Patient simulators are virtual patients, built to simulate human characteristics and functions including blinking and dilating eyes, tearing, drooling, bleeding, pulsing, inhaling oxygen, exhaling carbon dioxide (with chest movement), talking, urinating, swelling tongue, etc. To assist in teaching students to handle real-life medical situations, these "patients" are capable of simulating nearly any possible human medical emergency, including allergic reactions, drug overdoses, a severed limb or other injuries and are able to recognize and respond to medical treatment and drugs.

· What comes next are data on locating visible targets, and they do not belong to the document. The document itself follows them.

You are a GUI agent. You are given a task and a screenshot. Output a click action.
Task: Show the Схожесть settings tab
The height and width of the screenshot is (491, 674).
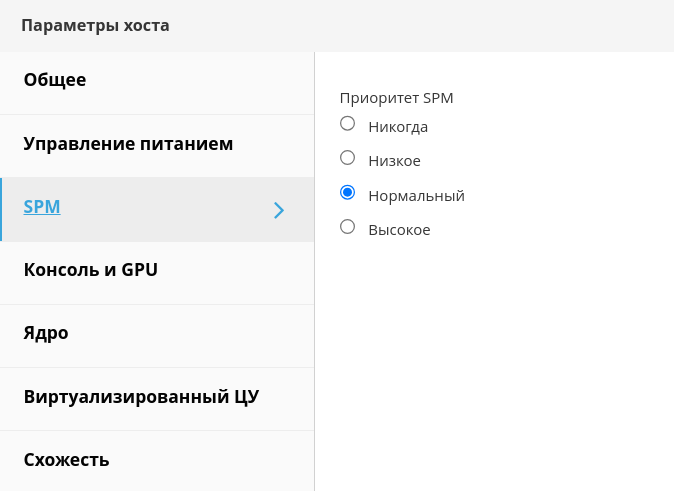click(x=66, y=460)
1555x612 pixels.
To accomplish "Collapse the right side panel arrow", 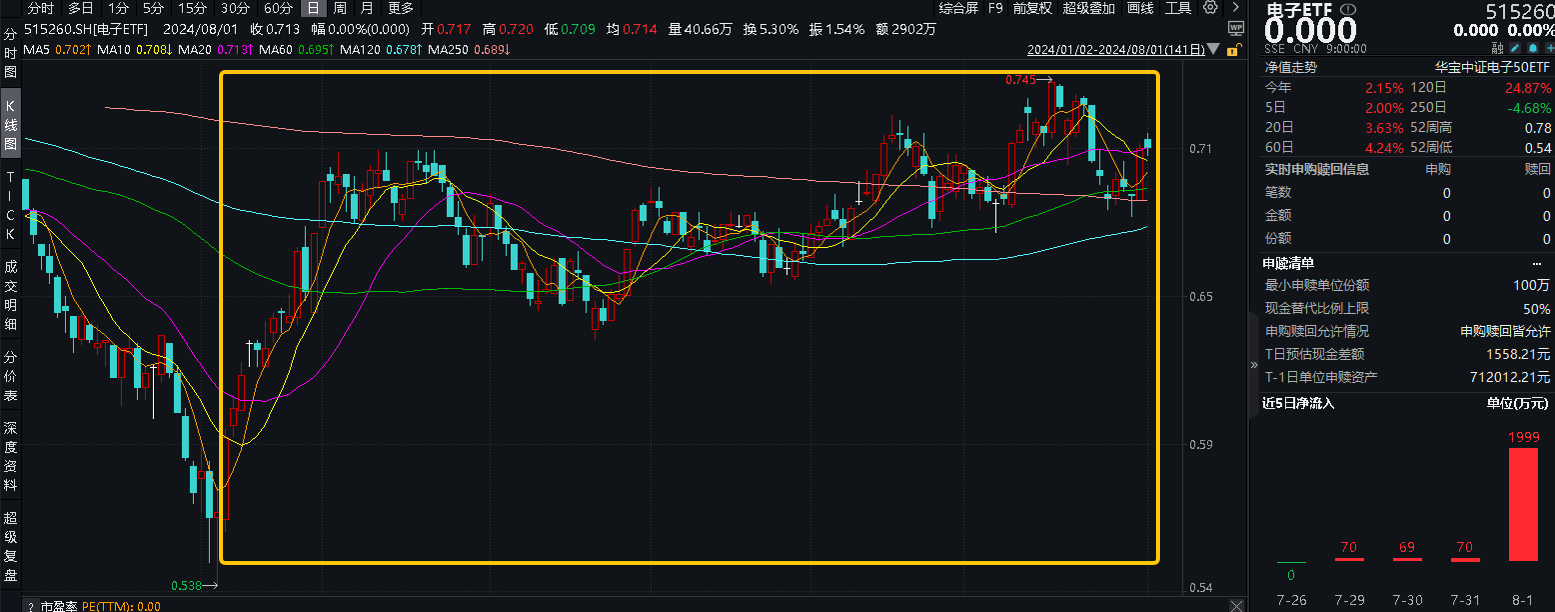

"We are excited to receive this grant from Maryland General, Kernan and Maryland Physicians Care" noted Marcella Copes, Ph.D., R.N., Dean of the Helene Fuld School of Nursing. "Their commitment to our nursing program will greatly enhance Coppin's ability to prepare nursing students to care for and predict changes in the real patients they will encounter."
The presentation on October 16th was made by Sylvia Smith Johnson, President and CEO of Maryland General Hospital, James Ross, CEO, Kernan Hospital and Cynthia Demarest, CEO of Maryland Physicians Care.
About Maryland General Hospital
Founded in 1881, Maryland General Hospital is a 213-bed urban community teaching hospital and part of the University of Maryland Medical System. Located in the heart of downtown Baltimore, the hospital provides healthcare in more than 30 specialties to approximately 110,000 patients annually through inpatient and outpatient care and free health screenings throughout the community.